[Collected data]
╭──
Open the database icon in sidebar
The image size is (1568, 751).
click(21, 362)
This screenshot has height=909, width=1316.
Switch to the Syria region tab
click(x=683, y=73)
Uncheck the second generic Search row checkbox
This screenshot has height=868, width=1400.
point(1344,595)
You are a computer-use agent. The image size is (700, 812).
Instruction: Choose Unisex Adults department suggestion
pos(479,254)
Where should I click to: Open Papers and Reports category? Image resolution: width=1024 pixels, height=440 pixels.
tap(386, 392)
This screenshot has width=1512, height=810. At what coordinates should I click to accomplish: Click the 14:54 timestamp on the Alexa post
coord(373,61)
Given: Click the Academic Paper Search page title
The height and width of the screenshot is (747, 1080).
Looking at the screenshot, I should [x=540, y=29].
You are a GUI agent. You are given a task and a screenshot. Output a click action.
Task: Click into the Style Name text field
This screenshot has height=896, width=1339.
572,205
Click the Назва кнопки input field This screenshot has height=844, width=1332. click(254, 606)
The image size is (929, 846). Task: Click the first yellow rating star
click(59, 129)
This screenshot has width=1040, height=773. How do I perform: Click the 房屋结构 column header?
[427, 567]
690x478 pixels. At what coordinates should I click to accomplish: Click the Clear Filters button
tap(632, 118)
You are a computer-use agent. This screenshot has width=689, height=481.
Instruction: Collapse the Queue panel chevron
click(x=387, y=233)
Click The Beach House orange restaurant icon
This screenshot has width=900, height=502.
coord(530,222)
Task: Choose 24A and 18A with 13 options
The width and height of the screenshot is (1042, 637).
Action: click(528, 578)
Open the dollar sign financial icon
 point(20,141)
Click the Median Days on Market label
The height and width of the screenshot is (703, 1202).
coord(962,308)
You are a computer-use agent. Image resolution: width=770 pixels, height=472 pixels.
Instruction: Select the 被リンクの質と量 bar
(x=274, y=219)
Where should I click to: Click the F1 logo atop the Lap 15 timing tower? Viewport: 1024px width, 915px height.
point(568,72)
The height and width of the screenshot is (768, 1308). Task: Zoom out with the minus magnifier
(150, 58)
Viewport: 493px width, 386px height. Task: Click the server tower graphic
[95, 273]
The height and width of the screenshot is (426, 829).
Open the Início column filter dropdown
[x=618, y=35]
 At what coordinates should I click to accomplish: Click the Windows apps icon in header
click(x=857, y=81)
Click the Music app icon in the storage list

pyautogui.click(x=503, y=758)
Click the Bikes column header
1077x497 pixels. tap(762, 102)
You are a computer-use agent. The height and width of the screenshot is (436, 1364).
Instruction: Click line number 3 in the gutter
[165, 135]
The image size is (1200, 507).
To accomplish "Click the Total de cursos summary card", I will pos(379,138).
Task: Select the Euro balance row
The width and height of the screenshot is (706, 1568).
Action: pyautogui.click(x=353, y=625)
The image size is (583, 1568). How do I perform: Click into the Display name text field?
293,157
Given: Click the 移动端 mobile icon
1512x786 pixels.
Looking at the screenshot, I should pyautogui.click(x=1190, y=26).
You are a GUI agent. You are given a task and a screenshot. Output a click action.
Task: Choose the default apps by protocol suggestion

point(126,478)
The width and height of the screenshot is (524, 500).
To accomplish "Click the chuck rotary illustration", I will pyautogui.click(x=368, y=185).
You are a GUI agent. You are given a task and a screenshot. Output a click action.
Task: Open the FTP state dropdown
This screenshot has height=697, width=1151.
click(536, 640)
╰──
__TASK DESCRIPTION__.
Quote, with nothing altered, all lines from the start of the entries to the line that carries "You are a computer-use agent. Image", inclusive.

__RESULT OF THIS TASK__.
Open the database icon in sidebar
The image size is (1568, 751).
click(21, 362)
This screenshot has height=909, width=1316.
Switch to the Syria region tab
click(x=683, y=73)
Uncheck the second generic Search row checkbox
This screenshot has height=868, width=1400.
point(1344,595)
You are a computer-use agent. The image size is (700, 812).
Instruction: Choose Unisex Adults department suggestion
pos(479,254)
Where should I click to: Open Papers and Reports category? Image resolution: width=1024 pixels, height=440 pixels.
tap(386, 392)
This screenshot has width=1512, height=810. At what coordinates should I click to accomplish: Click the 14:54 timestamp on the Alexa post
coord(373,61)
Given: Click the Academic Paper Search page title
The height and width of the screenshot is (747, 1080).
Looking at the screenshot, I should [x=540, y=29].
You are a GUI agent. You are given a task and a screenshot. Output a click action.
Task: Click into the Style Name text field
This screenshot has height=896, width=1339.
572,205
Click the Назва кнопки input field This screenshot has height=844, width=1332. click(254, 606)
The image size is (929, 846). Task: Click the first yellow rating star
click(59, 129)
This screenshot has width=1040, height=773. How do I perform: Click the 房屋结构 column header?
[427, 567]
690x478 pixels. At what coordinates should I click to accomplish: Click the Clear Filters button
tap(632, 118)
You are a computer-use agent. This screenshot has width=689, height=481.
Instruction: Collapse the Queue panel chevron
click(x=387, y=233)
Click The Beach House orange restaurant icon
This screenshot has width=900, height=502.
coord(530,222)
Task: Choose 24A and 18A with 13 options
The width and height of the screenshot is (1042, 637).
Action: click(528, 578)
Open the dollar sign financial icon
 point(20,141)
Click the Median Days on Market label
The height and width of the screenshot is (703, 1202).
coord(962,308)
You are a computer-use agent. Image resolution: width=770 pixels, height=472 pixels.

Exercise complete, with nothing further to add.